日本を代表する産婦人科医とオーガニック美容の先駆者であるふたり。ライフワークとする「女性ホルモン塾」では、well‐beingを実現するための情報を時代に先駆けて発信し続けている。

「女性ホルモン塾」について教えてください。

対馬:セミナーでは、女性ホルモンや更年期に関する正しい知識と、健やかに過ごすための体や心のケアなどを紹介しています。2002年に立ちあげて、もう15年続けています。
吉川:きっかけは、対馬先生と食事をしていて、そこで女性ホルモンに関する情報を教えてもらったら自分にとってとても助けになったんです。そこでまず私のお店で、メディアの人達を集めてお話してもらったのが始まり。私自身、38歳くらいからプレ更年期で体の不調がひどく、色々な科を受診したんですがなかなか良くならなかったんですね。心もダウンしてしまって……。その時、対馬先生に低用量ピルを処方していただいたら、ホルモンバランスが整って一気に全部の症状が解消したんです。
対馬:それで、女性ホルモンの正しい知識を持ってコントロールしていくことが、女性の健康や美、ひいては社会的な活躍にも繋がるよね、と考えて。二人でさらに勉強を重ねて、一般の方向けにセミナーを開くことにしたんです。これまでにトータル120回開催してきました。

すごい回数ですね。

吉川:いいと思ったらやめない、という特徴がありまして。私たちしつこいんです(笑)。
対馬:(笑)。自分たちの生きがいであり、楽しみになってますから。HAPPY WOMANのテーマでもある、”イキイキ、ワクワク“生きていくために必要なことって、自分が好きなもの、自分がやりたい事をやって生きていくことだと思うんですね。そのためには、体力も気力も必要。女性ホルモン塾を通じて、自分の体調や生活をコントロールして、《自分の人生を自分のものにする、自分が好きな自分になれる》、そのお手伝いをできるのが嬉しいんです。

吉川:私自身、ホルモンバランスを整えて体調がよくなったことで、40代以降も新たな仕事や趣味、色々なことにトライすることができて、人生が一段と楽しくなりました。私の役割は、自分の得意ジャンルであるオーガニックや漢方の知識、美容に関する情報を伝えることや、一般人の目線で医学的な内容をわかりやすく翻訳すること。そのためにも、プロのジェネラリスト(広範囲にわたる知識を持つ人)であらねば、と思っています。

対馬:医療でも、スペシャリストは多いけど、ジェネラリストってほとんどいないんです。
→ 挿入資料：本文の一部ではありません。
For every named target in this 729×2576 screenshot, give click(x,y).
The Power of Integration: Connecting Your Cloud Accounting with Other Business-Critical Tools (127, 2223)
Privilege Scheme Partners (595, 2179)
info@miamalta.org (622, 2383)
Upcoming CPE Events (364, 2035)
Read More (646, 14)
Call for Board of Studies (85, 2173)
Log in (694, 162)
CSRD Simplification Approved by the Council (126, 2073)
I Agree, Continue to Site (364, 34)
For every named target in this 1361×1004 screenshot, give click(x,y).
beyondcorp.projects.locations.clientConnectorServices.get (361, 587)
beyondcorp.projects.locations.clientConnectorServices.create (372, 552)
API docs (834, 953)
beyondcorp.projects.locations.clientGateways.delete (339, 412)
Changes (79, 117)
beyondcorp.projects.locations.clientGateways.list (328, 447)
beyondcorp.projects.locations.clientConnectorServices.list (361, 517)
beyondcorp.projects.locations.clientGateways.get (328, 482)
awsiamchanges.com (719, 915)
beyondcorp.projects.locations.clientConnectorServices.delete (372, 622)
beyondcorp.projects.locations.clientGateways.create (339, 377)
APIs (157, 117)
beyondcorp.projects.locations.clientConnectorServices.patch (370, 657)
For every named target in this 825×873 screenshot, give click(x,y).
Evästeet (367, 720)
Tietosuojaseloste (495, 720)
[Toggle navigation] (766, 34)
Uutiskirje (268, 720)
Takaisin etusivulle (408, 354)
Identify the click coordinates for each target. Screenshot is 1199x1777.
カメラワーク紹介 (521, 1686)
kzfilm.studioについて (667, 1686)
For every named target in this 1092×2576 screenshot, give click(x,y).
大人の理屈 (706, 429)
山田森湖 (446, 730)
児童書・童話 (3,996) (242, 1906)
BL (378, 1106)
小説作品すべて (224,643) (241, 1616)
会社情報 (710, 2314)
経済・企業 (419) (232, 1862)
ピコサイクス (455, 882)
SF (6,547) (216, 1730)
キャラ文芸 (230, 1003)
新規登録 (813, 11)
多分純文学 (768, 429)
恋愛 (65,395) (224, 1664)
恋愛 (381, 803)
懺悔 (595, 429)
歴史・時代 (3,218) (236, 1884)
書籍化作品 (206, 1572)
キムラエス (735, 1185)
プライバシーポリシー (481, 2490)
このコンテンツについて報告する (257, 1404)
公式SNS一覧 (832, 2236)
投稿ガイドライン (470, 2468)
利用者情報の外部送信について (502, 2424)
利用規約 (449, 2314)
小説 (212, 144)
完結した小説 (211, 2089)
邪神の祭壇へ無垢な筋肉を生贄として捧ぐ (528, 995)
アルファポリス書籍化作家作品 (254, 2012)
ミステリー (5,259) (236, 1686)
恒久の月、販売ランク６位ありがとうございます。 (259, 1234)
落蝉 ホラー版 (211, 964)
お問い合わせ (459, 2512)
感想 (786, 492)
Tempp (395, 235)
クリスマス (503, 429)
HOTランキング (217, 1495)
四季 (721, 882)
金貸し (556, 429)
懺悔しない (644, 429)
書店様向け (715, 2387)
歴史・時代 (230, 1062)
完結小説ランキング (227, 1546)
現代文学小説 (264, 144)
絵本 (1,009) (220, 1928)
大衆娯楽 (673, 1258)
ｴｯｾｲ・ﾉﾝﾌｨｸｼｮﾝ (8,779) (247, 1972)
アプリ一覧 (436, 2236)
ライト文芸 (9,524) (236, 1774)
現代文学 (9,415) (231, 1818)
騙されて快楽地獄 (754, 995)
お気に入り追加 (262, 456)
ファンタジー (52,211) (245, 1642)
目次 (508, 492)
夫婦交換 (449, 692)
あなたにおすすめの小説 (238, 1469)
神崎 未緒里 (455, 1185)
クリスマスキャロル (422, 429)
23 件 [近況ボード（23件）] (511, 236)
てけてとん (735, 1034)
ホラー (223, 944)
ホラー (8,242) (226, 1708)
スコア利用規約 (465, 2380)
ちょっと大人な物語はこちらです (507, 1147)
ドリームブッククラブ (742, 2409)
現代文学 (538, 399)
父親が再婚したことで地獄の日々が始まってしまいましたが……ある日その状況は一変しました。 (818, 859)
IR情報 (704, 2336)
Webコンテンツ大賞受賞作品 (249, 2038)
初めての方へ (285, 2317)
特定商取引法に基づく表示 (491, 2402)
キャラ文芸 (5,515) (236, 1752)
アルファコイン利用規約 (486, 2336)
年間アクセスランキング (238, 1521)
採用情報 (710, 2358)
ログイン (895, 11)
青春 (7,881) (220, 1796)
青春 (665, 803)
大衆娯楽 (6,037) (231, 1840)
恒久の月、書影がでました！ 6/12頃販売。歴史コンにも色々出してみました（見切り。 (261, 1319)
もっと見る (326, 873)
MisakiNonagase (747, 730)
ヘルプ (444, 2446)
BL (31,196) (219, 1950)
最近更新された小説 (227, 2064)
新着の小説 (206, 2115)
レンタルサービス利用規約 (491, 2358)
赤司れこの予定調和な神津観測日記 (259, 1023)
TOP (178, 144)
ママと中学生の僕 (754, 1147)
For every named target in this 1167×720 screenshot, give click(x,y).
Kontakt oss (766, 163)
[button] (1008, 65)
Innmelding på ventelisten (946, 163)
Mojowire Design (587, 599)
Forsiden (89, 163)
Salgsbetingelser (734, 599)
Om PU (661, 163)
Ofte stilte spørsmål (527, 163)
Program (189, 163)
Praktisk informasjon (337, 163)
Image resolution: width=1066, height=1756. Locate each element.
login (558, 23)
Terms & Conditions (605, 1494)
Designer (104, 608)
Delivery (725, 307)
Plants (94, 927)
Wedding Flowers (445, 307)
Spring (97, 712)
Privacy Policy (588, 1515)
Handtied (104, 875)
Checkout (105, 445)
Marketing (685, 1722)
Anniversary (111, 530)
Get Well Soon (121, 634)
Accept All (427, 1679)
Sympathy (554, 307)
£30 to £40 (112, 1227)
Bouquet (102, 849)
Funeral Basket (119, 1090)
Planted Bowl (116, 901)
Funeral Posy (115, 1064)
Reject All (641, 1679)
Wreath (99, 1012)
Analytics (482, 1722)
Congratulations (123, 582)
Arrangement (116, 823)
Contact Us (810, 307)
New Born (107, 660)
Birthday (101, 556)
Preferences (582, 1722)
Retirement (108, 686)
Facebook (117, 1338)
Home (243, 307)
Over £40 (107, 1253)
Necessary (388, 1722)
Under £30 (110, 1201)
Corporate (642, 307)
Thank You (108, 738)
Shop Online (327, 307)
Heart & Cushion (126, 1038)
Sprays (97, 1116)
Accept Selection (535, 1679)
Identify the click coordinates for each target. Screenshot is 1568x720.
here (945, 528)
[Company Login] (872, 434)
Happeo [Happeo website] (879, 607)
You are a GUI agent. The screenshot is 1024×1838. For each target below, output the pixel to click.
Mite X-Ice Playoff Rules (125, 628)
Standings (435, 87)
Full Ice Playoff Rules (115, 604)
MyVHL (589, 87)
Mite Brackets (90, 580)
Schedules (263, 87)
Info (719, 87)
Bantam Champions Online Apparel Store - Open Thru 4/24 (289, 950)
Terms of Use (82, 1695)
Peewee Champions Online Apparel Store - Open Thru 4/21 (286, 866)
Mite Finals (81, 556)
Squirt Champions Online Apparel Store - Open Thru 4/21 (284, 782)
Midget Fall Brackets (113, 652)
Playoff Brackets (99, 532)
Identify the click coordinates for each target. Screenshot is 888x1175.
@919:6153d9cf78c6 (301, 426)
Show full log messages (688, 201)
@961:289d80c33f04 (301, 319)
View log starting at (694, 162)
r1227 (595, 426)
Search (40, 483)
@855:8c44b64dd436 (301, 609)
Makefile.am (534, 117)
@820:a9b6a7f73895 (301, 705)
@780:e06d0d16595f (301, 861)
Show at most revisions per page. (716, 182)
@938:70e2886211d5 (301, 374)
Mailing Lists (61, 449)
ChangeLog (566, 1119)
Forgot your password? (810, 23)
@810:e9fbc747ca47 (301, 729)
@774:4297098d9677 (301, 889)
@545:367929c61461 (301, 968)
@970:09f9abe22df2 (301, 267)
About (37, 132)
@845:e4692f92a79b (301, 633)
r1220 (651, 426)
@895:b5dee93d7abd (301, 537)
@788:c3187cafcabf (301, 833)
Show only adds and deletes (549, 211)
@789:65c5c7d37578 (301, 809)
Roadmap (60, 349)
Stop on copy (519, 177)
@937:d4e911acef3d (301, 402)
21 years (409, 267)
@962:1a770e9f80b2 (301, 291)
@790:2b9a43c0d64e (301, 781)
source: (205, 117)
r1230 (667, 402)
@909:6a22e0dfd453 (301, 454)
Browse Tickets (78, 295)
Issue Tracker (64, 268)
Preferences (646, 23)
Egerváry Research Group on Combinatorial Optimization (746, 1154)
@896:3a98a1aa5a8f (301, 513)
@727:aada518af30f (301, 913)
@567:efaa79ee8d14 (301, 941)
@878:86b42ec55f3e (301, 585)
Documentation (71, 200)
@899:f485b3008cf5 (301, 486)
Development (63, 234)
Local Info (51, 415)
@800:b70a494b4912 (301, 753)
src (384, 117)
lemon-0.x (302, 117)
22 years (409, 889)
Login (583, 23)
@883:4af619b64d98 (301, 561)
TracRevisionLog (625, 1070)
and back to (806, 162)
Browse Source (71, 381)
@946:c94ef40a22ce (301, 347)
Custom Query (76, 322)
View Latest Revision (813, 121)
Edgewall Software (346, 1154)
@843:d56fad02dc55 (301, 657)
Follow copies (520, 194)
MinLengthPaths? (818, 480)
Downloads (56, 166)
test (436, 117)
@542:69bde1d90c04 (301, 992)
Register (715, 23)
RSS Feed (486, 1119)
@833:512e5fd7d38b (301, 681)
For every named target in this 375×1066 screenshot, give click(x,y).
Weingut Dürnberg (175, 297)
私も「治療」よりももっと幅広く、女性の心身のトータルな健康に寄り添える総合的な女性医療を確立していくのが目標です。

読者のみなさんにメッセージをお願いします。

対馬:自分の体と、自分の人生を大事にしてほしい、と思います。女性の平均寿命は87歳。自分らしく輝いて生きなきゃもったいない! 今やっていることが明日の自分を作るし、今日食べたものが明日の体になる。それを意識して、ぜひ、自分が生きたい人生を描いて生きてほしいです。
吉川:「すべての人が、HAPPYになれるチケットを持っている」と私は考えています。そのことをみんなに気づいて欲しい。人それぞれ、必ずそのひとに与えられた役割や意味があるし、それがわかったら絶対にHAPPYになれる。それを探すお手伝いが、私たちの仕事でもあると思っています。

対馬 ルリ子

Profile

対馬 ルリ子

産婦人科医師、医学博士。医療法人社団ウィミンズ・ウェルネス理事長、 対馬ルリ子女性ライフクリニック銀座 院長。03年に女性の心と体、社会とのかかわりを総合的にとらえ女性の生涯にわたる健康を推進するNPO法人「女性医療ネットワーク」を設立、全国約600名の医師、医療保健関係者と連携し啓発活動や政策提言を行っている。

吉川千明

Profile

吉川 千明

美容家・オーガニックスペシャリスト。1991年に起業、97年オーガニックコスメ『ジュリーク』の日本旗艦店を立ち上げ。08年オーガニックコスメのPRオフィス『ビオ代官山』設立。オーガニックブランドのコンサルティング、催事のプロデュース、ナチュラル&オーガニック製品のPR・教育・デザインなどを手掛ける。働く女性の保健室「さくら治療院」代表。